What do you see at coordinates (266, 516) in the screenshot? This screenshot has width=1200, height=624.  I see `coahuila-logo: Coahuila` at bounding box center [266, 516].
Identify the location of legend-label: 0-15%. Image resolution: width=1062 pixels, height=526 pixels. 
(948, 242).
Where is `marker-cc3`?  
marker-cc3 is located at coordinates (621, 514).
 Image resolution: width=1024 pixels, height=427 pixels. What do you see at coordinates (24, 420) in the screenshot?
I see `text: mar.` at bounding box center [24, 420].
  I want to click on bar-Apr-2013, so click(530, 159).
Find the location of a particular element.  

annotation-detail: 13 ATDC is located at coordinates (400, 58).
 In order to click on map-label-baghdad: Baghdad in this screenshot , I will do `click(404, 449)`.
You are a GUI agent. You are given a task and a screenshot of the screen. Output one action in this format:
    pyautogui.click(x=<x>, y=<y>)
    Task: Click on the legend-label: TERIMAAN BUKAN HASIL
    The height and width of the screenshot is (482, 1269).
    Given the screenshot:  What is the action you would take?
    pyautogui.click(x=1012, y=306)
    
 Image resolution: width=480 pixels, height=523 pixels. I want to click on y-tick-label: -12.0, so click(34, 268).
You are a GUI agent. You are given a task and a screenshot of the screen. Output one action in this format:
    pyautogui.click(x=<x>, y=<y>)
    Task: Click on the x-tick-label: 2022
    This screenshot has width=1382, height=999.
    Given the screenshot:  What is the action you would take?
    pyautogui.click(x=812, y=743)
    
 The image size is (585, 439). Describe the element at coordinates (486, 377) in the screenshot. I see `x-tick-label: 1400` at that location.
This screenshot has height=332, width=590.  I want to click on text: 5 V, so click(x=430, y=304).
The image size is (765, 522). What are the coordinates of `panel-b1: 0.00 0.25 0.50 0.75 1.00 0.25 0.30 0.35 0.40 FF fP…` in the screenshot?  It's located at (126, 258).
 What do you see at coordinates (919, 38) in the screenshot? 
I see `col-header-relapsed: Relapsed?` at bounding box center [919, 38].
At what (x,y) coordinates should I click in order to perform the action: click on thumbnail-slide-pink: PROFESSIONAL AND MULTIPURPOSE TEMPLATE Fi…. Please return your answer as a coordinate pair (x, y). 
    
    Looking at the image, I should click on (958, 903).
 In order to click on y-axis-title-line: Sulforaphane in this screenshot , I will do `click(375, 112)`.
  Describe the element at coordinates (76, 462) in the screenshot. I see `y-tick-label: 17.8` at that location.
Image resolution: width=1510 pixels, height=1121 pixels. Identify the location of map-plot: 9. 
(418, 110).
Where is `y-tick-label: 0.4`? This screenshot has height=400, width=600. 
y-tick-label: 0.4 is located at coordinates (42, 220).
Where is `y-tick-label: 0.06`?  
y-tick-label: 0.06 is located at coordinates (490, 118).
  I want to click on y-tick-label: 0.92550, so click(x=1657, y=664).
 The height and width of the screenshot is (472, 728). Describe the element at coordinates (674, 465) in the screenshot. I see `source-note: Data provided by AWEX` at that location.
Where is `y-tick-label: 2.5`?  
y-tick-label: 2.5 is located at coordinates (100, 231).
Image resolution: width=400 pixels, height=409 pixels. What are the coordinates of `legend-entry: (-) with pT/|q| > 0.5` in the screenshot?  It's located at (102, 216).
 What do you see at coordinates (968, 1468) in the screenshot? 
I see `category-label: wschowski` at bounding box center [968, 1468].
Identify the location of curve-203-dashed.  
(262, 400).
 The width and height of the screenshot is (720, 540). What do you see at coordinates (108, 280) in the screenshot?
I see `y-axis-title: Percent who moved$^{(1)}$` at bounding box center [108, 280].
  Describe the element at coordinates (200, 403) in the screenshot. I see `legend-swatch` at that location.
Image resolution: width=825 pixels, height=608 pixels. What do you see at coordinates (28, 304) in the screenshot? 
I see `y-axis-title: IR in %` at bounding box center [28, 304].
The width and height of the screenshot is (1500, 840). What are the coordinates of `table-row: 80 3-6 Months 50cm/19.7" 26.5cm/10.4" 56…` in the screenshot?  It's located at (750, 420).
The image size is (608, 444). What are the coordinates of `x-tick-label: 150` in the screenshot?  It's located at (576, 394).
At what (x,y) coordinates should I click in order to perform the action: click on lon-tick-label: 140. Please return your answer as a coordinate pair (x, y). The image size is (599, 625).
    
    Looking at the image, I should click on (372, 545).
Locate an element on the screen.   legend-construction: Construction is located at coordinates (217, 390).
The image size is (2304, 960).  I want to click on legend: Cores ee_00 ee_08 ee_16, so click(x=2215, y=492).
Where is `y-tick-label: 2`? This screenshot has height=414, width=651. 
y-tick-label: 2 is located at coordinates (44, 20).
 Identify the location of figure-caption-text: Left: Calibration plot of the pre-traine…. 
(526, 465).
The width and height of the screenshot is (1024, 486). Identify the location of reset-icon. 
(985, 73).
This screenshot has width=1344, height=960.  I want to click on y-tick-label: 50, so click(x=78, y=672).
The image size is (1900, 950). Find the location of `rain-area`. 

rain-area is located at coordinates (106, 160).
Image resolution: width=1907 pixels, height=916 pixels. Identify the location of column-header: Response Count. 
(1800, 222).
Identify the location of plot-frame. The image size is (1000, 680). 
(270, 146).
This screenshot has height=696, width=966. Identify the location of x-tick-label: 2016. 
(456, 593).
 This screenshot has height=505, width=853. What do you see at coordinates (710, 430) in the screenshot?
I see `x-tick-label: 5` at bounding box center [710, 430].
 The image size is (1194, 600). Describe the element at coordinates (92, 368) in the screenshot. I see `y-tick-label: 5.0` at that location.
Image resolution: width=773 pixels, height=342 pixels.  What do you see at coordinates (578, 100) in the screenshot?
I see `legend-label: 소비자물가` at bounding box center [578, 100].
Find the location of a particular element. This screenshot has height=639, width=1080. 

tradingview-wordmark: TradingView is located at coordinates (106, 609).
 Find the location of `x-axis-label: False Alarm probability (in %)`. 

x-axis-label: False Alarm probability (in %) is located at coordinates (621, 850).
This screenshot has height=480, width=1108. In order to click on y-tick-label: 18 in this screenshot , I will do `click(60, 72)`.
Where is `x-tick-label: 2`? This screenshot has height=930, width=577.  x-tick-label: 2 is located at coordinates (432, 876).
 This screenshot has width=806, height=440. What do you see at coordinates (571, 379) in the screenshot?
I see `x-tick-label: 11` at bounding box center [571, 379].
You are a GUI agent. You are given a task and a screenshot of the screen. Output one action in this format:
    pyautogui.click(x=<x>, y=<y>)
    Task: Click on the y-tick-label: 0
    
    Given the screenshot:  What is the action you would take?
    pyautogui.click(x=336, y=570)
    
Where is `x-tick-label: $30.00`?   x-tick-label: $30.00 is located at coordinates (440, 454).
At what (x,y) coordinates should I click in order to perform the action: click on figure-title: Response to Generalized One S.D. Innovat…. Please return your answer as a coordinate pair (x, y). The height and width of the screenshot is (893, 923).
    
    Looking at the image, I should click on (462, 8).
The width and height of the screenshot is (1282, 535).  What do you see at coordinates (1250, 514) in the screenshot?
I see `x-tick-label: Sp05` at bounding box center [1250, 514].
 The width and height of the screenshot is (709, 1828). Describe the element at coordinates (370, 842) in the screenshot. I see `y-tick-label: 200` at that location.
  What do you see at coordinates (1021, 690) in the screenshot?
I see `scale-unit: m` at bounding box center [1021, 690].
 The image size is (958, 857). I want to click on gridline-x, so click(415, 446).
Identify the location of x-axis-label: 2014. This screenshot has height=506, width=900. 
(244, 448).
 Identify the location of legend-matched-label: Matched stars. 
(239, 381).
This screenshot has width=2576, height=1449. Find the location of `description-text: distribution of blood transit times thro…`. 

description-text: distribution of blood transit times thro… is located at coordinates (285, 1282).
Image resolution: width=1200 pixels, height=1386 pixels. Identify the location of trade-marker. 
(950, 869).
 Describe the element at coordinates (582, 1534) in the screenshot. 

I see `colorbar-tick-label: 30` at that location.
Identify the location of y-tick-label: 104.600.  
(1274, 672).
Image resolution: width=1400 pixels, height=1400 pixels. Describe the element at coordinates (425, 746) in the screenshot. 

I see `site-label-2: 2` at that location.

> **What is required**: Rewrite the listing lines from the one containing "coordinates (440, 454)." to the one containing "The image size is (958, 857).", changing "coordinate pair" to "point" and leaving everything else as it is.

> **Solution below**:
Where is `x-tick-label: $30.00`?   x-tick-label: $30.00 is located at coordinates (440, 454).
At what (x,y) coordinates should I click in order to perform the action: click on figure-title: Response to Generalized One S.D. Innovat…. Please return your answer as a point (x, y). The height and width of the screenshot is (893, 923).
    
    Looking at the image, I should click on (462, 8).
The width and height of the screenshot is (1282, 535).  What do you see at coordinates (1250, 514) in the screenshot?
I see `x-tick-label: Sp05` at bounding box center [1250, 514].
 The width and height of the screenshot is (709, 1828). Describe the element at coordinates (370, 842) in the screenshot. I see `y-tick-label: 200` at that location.
  What do you see at coordinates (1021, 690) in the screenshot?
I see `scale-unit: m` at bounding box center [1021, 690].
 The image size is (958, 857). I want to click on gridline-x, so click(415, 446).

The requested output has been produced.